September 5, 2018
Monday was meant to be the day of Jairo and Marina’s minga to clear a field of grass and weeds. Two days previously, Marina (with some help from me of course) worked hard all day preparing a whole trough full of masato that had been fermenting in large trash cans ever since. Two days of fermentation produces a moderately strong masato (between 3 and 4% alcohol). Sunday night, however, Jairo decided he was going to go to the doctor on Monday to get his head checked out instead, so the minga got moved to Tuesday and the masato had another full day to ferment. Tuesday I was pumped up to participate in my first minga, and I rolled in to Jairo and Marina’s with my boots and machete at 6am sharp. They had been up since 4am (I saw their lights turn on) prepping the food and masato for the day. At 6am, I was the third person there and the masato was already flowing. No matter how many people are drinking, there are only two or three bowls so when you get handed a bowl full you’re supposed to chug it and hand it back so the next person can have some. I was relieved that I would have a bit of time to drink my first bowl before I had to give it up since not many people had arrived yet. The masato was much stronger and tastier than the last several times I had had it, with an actual alcoholic bite to it. The alcohol taste actually made it easier to stomach and I put away bowl number one. Chugging alcohol at 6am made me get a strong case of dejavu to Delaware (shoutout BHAs). More of the community arrived and I had a solid twenty minute break before I was handed another bowl. I decided that today’s going to be the day where I try to fit in whether I get sick or not, and put away bowl number two. Luckily the next one I was only halfway done when we decided enough people had shown up that we could start. What I didn’t realize was that the 10-gallon buckets full of masato would be coming to the field with us as well. Rookie mistake.
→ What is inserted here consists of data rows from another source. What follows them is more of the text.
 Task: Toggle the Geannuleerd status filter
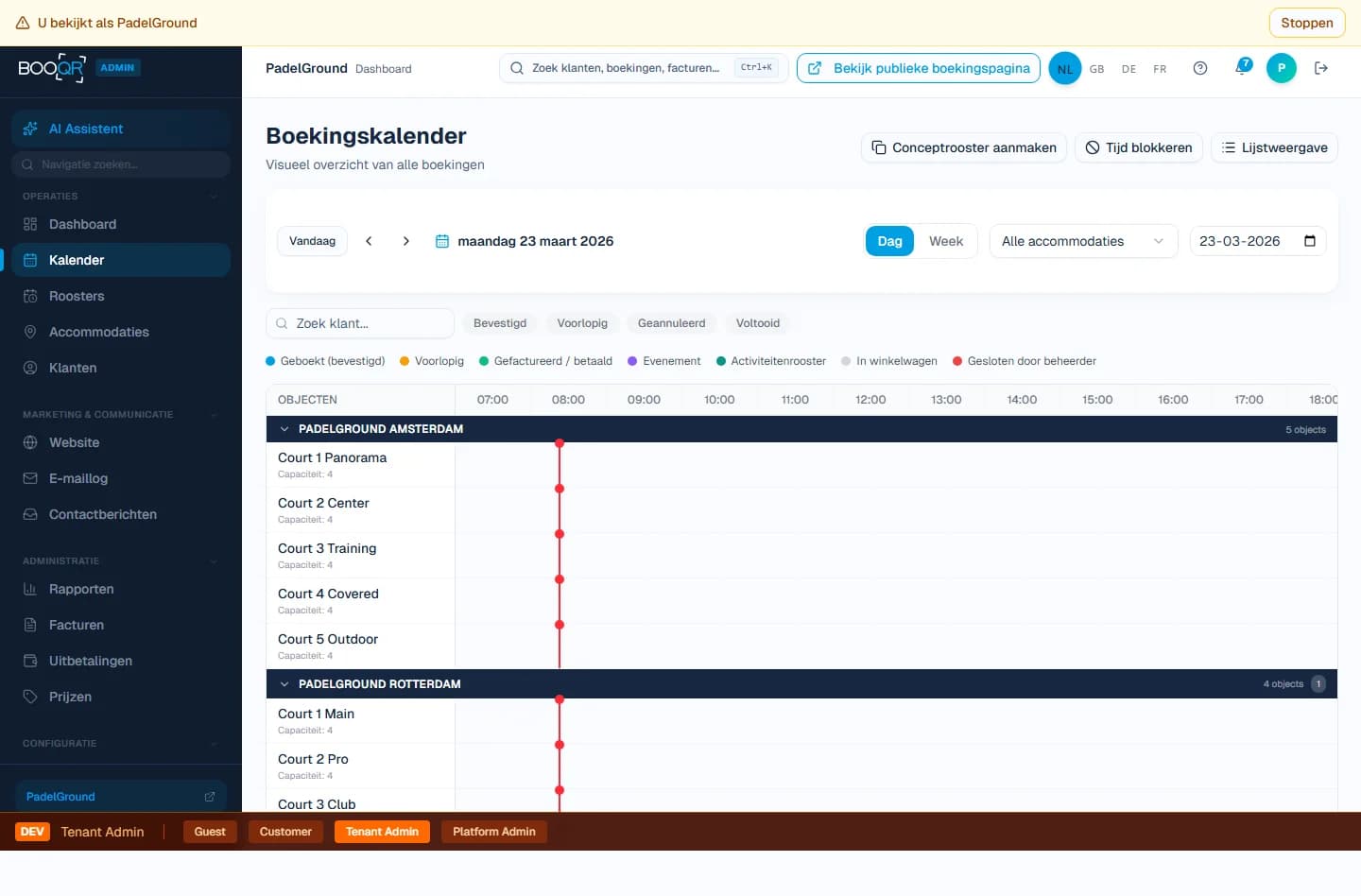(x=671, y=323)
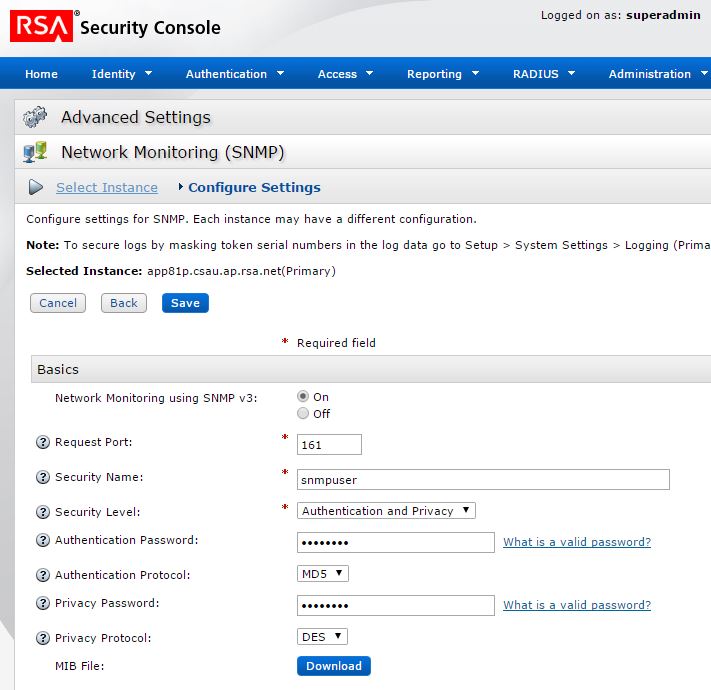Click the Save button
Viewport: 711px width, 690px height.
click(x=185, y=303)
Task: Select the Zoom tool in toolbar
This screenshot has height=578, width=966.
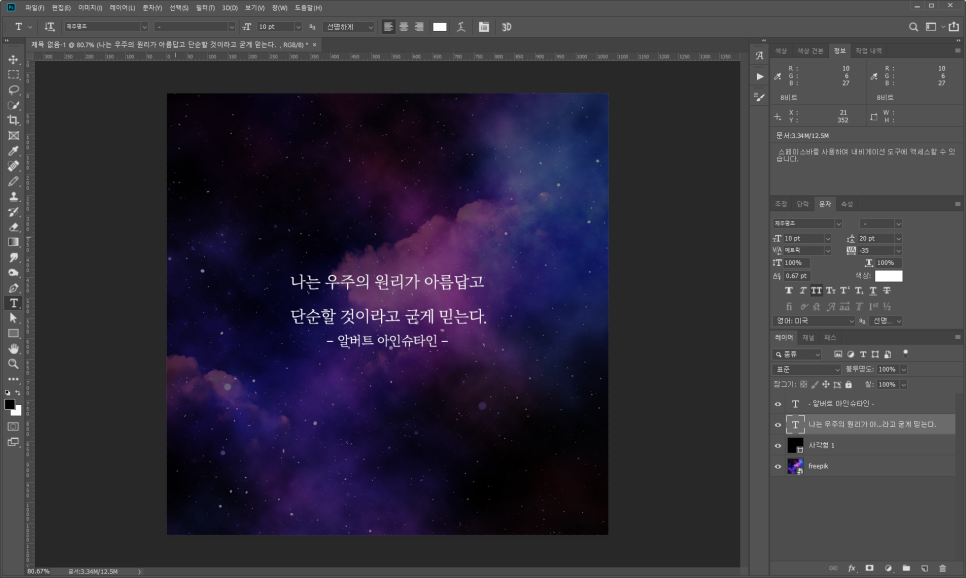Action: coord(13,363)
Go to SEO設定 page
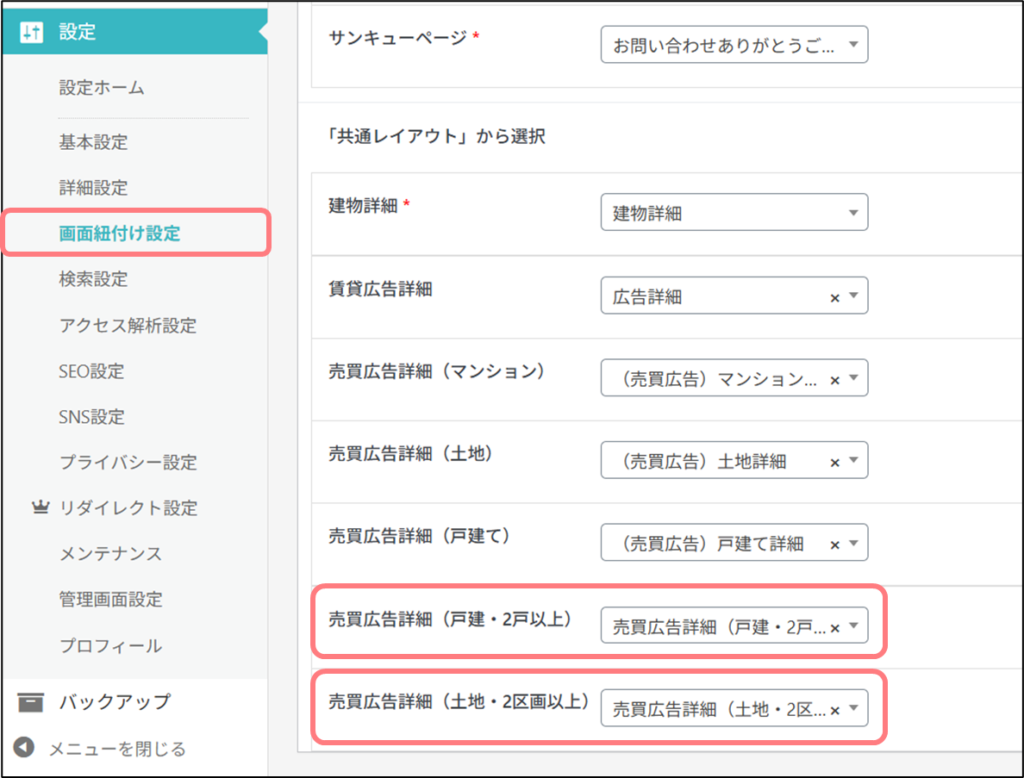 (91, 371)
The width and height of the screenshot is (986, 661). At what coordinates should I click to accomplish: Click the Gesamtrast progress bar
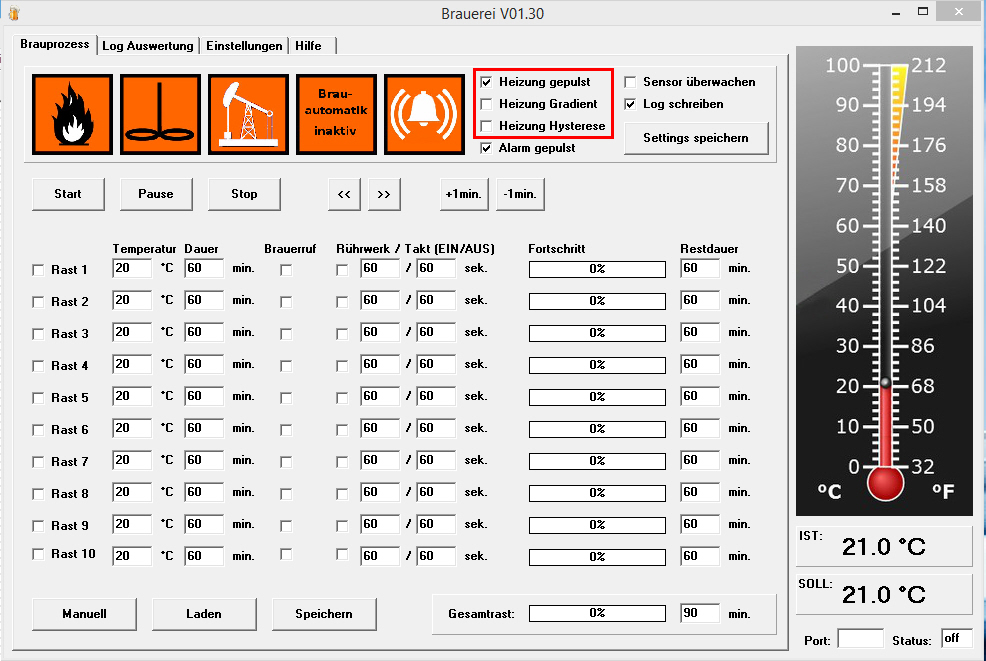click(x=597, y=613)

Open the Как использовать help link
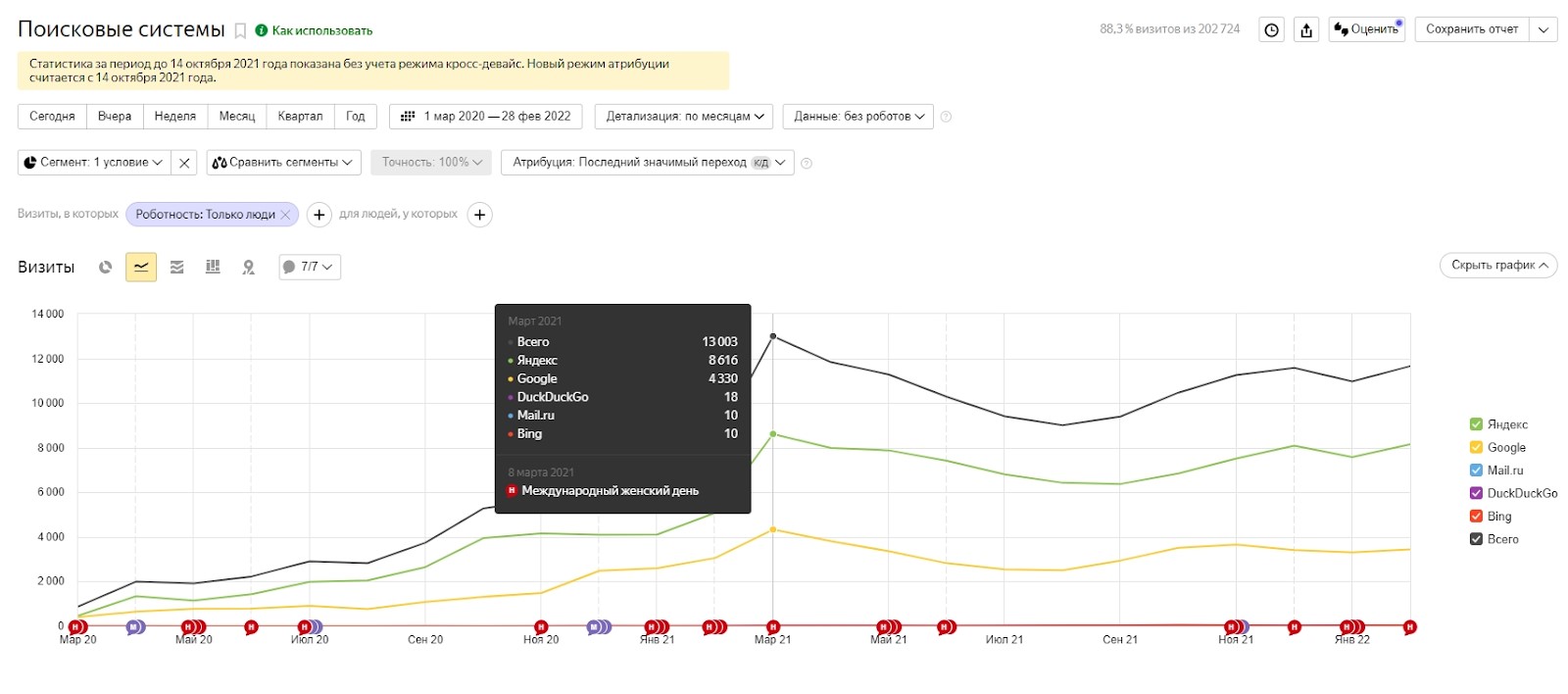click(321, 31)
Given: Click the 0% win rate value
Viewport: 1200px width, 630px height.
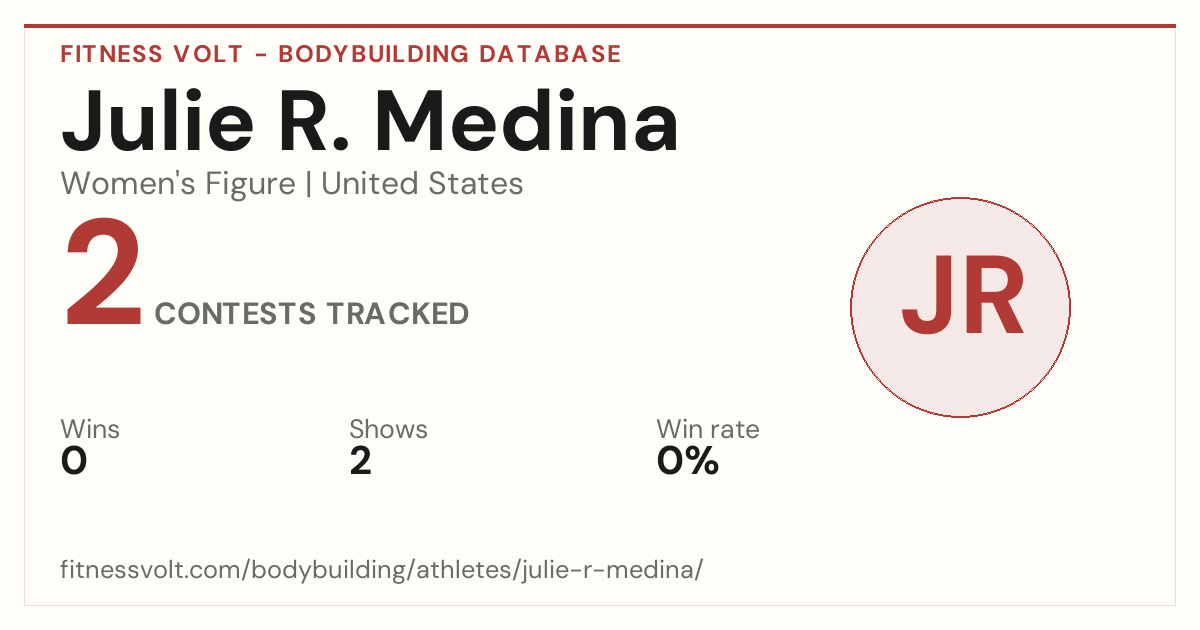Looking at the screenshot, I should (688, 461).
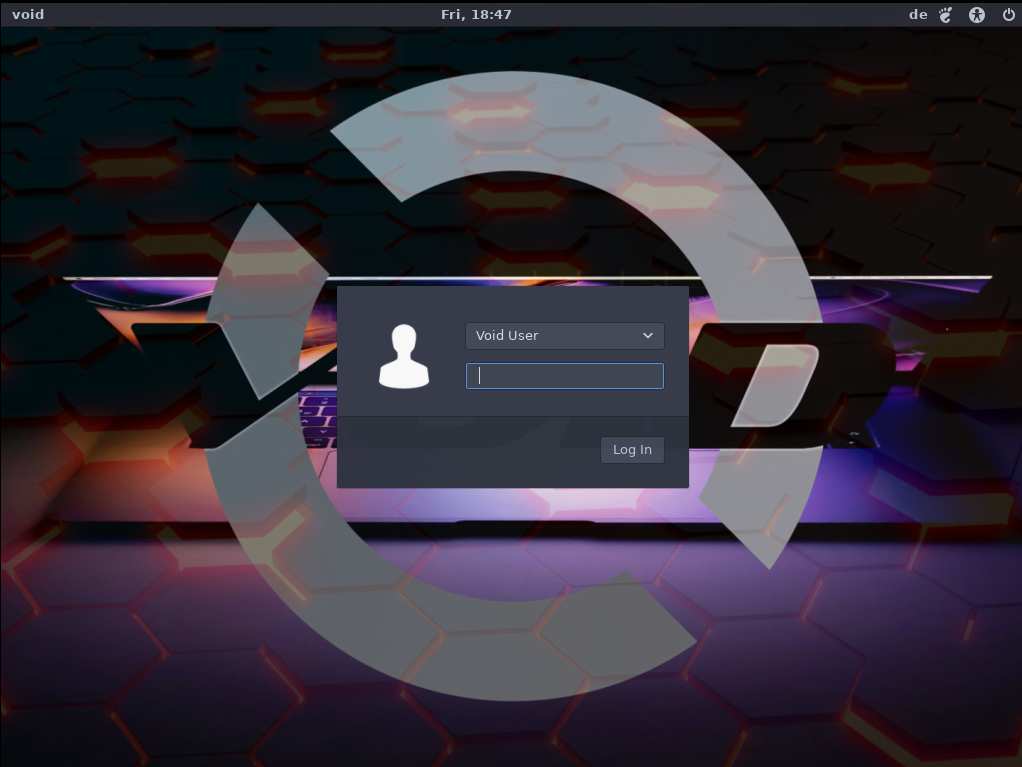Click the GNOME footprint session icon

pyautogui.click(x=946, y=14)
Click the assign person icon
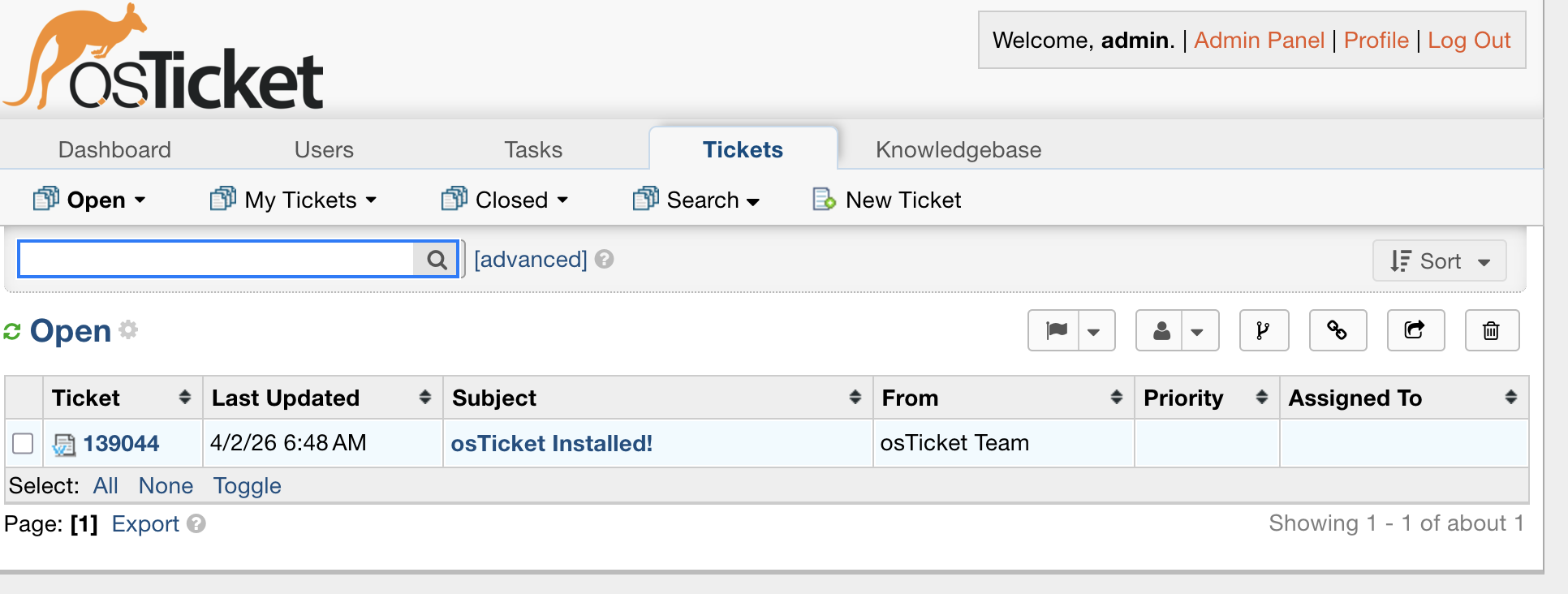The height and width of the screenshot is (594, 1568). (x=1161, y=330)
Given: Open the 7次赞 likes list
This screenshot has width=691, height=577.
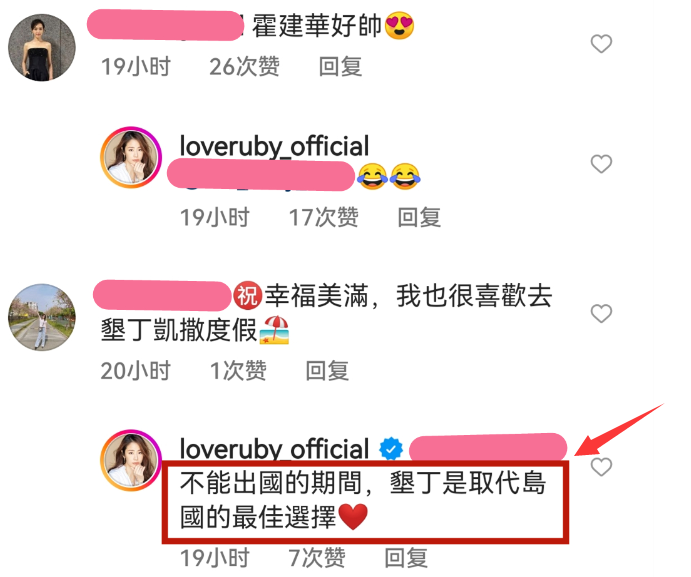Looking at the screenshot, I should tap(317, 558).
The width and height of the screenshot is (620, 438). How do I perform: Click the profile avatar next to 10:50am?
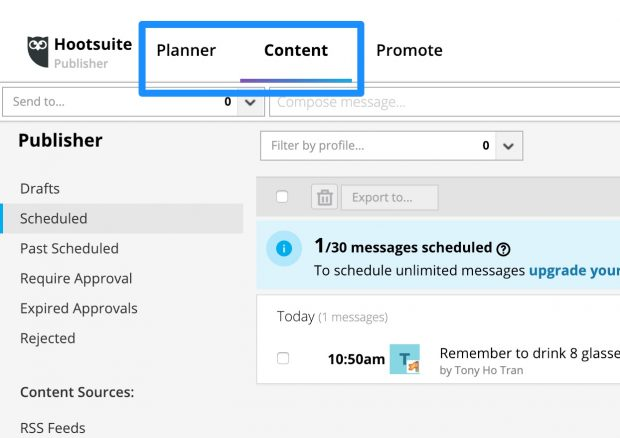405,359
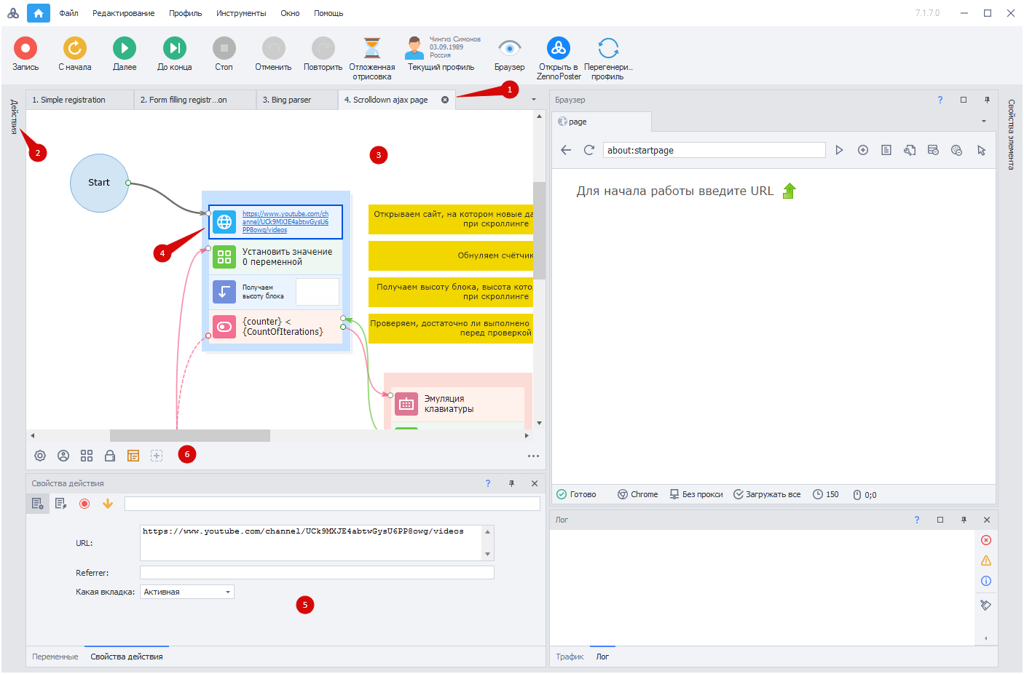This screenshot has width=1024, height=674.
Task: Expand the browser tab list dropdown arrow
Action: click(983, 122)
Arriving at Jairo’s field was commemorated with more drinking. Just when I thought I couldn’t do another drop, Jorge asked if I wanted to go clear the east hill with him first and I agreed right away (it was a bit further from the masato buckets). Rookie mistake number two. Two women from the community had come to the minga with the sole job of carrying bowls of masato to all of the people working. Fast forward three hours of swinging a machete at clumps of grass and I was back in my hammock with a bunch of new blisters and the classic headache you get when you exercise after drinking. I noticed all the minga participants heading back to Jairo and Marina’s so I hopped in as well figuring I’ll round out the day with my machete-ing friends. Marina shoved an enormous plate full of pasta, rice, plantains, and fried duck in my hands then quickly followed up with yet another bowl of masato. How could there still be masato left? At this point it was an open invite to the entire community to come and chat and finish the masato buckets, and they didn’t disappoint. A few hours of chatting and jokes followed, with the noise getting steadily louder. I am happy to say that my masato drinking ability was one of the leading conversation topics, and everyone is now equating that with being the final step to me being a true community member of Sucusari. I am now actually a Sucusarino. Awesome.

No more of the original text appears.